I have a new policy when it comes to watching films. It’s very simple but it has really changed the films I watch and enjoy. Here it is: I don’t want to know anything about a film before I watch it; I don’t want to know who directed it, stars in it, where it was made or what language it is in.

Now obviously this means that I watch a lot of crap. But then I watched a lot of crap before. The American film industry has gone insane, the big blockbusters are made in a weird, twisted way; coherent scripts no longer matter as long as there are big explosions, a clutch of special effects, some eye candy and there’s enough diversity to satisfy the international markets. Which begs the question: if the script doesn’t matter, why not have a good one?

Anyway, I digress. The good side of my new policy is that I have now seen a lot of movies I would never have gone near and thoroughly enjoyed or appreciated them. I have even watched a Woody Allen movie. And I have reluctantly concluded that I like Woody Allen films, as long as the four-eyed little sleaze isn’t in them.

Take for example ‘Heli.’ What the fuck is this? Searching, wrestling only with the name, my mind came up with a nice children’s film, possibly animated, about an anthropomorphic helicopter. The kind of thing celebrities come up with when they’re pitching a synopsis to the intended ghost writer of their kid’s book.

I cannot emphasise enough how far away ‘Heli’ is from this. First of all, Heli, the titular character is a young Mexican chap and when we meet him, his life is about to hit the fan (or chopper blades?)

Heli’s sister is in love with a trainee federal agent, charged with busting up the drug gangs of Mexico.
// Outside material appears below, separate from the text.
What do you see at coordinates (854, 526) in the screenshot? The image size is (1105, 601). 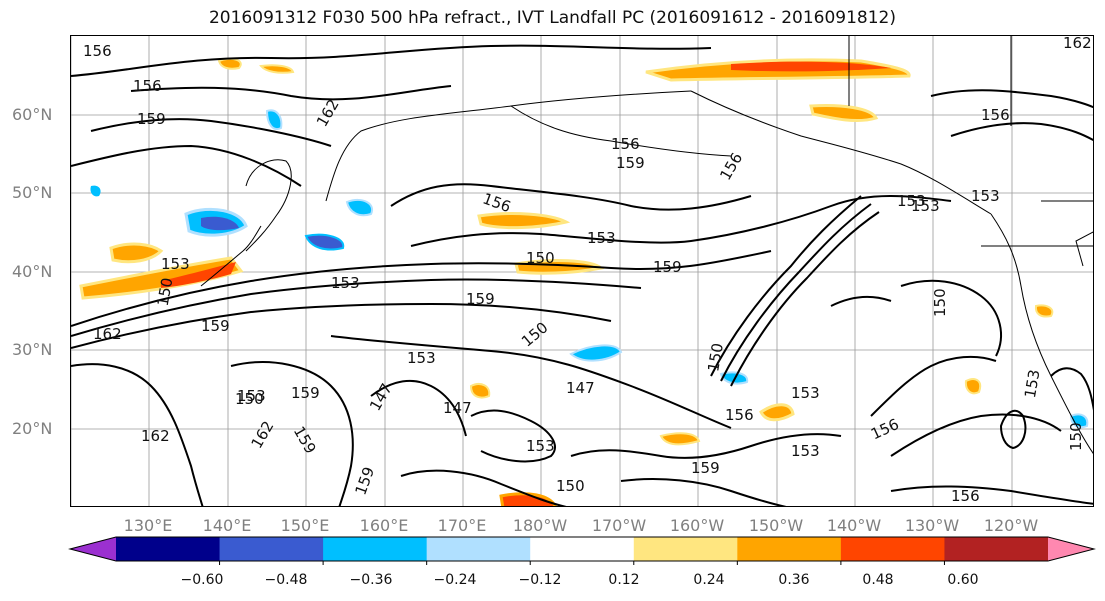 I see `lon-label: 140°W` at bounding box center [854, 526].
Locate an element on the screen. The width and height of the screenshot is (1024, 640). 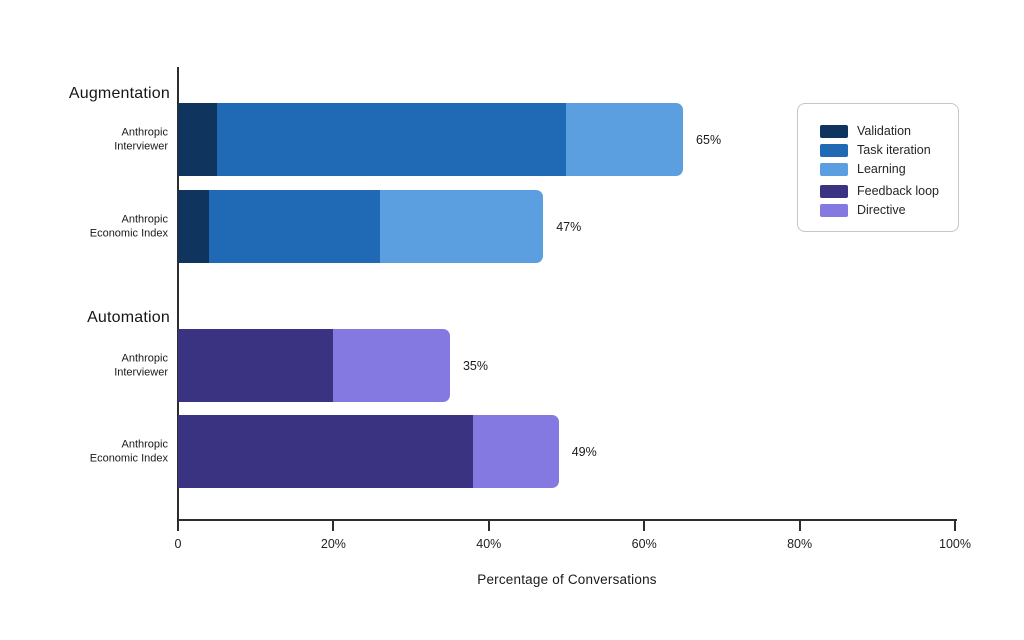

If you watched ‘Breaking Bad’ then you’ll know this is a serious business involving, to paraphrase every Guy Ritchie movie ever: right proper bastards. Anyway this kid thinks he can get away with stealing drugs through his job and then sell them on in order to raise enough cash to marry Heli’s younger sibling.

This all goes terribly wrong.

People die, spines are smashed, penises are set on fire and massive nipples are exposed; it’s tough and relentless in its story telling and its message. Which is fine I suppose and on the whole ‘Heli’ is an excellent film. It’s truly beautiful and the quality of light peculiar to Mexico makes even the grittiest of locations an ocular delight. The dialogue is naturalistic and superbly delivered by a talented cast (Heli’s sister played by Andrea Vergara is particularly good). This is all reflected in it success at Cannes etc.

The main trouble with ‘Heli’ is that it’s relentlessly depressing. It almost revels in its misery, the introduction of a cute puppy has little to do with plot or character development and more to do with having its neck casually snapped by marauding federal agents.

The makers of the film might point out, that confronting us with the wide scale corruption and collusion between the Feds and the cartels is relentless and it is depressing. Which is a good point, but the problem with films with a message, is that if they eschew the lighter sides of life (which are just as real as the misery) they can have an extremely short shelf life and ultimately won’t deliver their message to as many people as they would hope.

So while, ‘Heli’ is a very good film, I will probably never watch it again, will hesitate recommending it to anyone and will have probably have forgotten it in a year or so. Which is not good when you have something political to say.